CiferTech's "EvilDuck" Is a Microchip ATmega32U4-Powered BadUSB for Security Testing, Automation

Pseudonymous maker "CiferTech" has turned a Microchip ATmega32U4 microcontroller into a gumstick-format "BadUSB" security tool dubbed the EvilDuck — and has written the project up, warts and all.

"It all started with a tiny board called Digispark, powered by something called [the Microchip] ATtiny85," CiferTech explains. "This little board has a cool trick up its sleeve: it can act like a keyboard or mouse when programmed right. I've seen similar devices like Rubber Ducky and WiFi Duck out there, so I thought, 'Why not make my own?' Well, things didn't go exactly as planned, but that's part of the adventure!"

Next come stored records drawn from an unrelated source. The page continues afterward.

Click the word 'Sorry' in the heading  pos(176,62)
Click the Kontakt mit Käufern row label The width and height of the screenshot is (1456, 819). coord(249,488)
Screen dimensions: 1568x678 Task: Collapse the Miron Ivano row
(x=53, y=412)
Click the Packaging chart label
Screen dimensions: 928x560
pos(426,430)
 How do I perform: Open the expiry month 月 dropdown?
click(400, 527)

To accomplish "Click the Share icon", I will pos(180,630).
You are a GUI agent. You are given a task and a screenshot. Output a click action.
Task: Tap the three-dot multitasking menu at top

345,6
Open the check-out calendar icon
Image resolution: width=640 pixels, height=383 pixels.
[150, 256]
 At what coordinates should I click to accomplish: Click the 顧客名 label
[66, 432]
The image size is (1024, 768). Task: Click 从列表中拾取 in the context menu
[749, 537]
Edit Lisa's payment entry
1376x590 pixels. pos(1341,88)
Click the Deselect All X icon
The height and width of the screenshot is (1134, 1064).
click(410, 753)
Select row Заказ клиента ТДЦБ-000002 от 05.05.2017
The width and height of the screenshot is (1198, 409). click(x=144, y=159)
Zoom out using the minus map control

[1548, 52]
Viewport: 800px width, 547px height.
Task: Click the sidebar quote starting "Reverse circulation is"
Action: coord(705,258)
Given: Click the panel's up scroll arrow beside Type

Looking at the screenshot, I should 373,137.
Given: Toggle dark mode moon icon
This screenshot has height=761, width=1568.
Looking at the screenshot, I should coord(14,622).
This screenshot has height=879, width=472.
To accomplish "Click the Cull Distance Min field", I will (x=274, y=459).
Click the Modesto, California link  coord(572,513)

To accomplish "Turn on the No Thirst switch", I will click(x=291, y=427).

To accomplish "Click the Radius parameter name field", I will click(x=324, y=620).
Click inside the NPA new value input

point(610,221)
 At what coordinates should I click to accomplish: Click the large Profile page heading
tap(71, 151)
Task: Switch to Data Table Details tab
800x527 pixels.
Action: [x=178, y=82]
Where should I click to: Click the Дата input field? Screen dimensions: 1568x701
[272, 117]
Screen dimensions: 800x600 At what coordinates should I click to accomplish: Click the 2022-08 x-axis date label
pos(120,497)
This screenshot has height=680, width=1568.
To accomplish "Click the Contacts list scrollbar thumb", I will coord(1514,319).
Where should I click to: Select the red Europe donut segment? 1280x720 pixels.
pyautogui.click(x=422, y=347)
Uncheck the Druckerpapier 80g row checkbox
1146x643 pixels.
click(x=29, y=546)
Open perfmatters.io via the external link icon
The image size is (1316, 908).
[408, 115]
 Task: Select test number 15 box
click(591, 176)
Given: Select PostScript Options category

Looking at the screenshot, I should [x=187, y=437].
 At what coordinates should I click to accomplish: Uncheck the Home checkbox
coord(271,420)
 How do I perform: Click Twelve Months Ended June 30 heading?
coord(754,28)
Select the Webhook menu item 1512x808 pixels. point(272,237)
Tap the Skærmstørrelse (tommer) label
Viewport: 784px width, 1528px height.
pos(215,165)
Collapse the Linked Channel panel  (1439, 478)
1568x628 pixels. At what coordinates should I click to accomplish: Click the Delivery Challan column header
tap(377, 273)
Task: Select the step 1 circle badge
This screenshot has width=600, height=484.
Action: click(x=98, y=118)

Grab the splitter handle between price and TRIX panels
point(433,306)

The resulting EvilDuck device is a custom PCB, rather than a Digispark, built around the more powerful ATmega32U4 microcontroller chip. At one end, opposite a silkscreen duck logo which has a status LED for an eye, is a male USB Type-A connector — allowing the device to connect directly to a USB Type-A port and deliver its payload of pre-programmed USB Human Interface Device (HID) instructions.

For storing the scripts, there's a microSD slot — though getting it up and running proved a challenge. "One big mistake was forgetting to connect VBUS to the main power source – a rookie mistake," CiferTech writes. "And let's not forget, I realized later that all this power should have been at five volts, not 3.3 volts for the ATmega32U4. [I] plan to tackle it in the next version of EvilDuck."

The full project write-up is available on CiferTech's Hackster page; design files had not been released at the time of writing.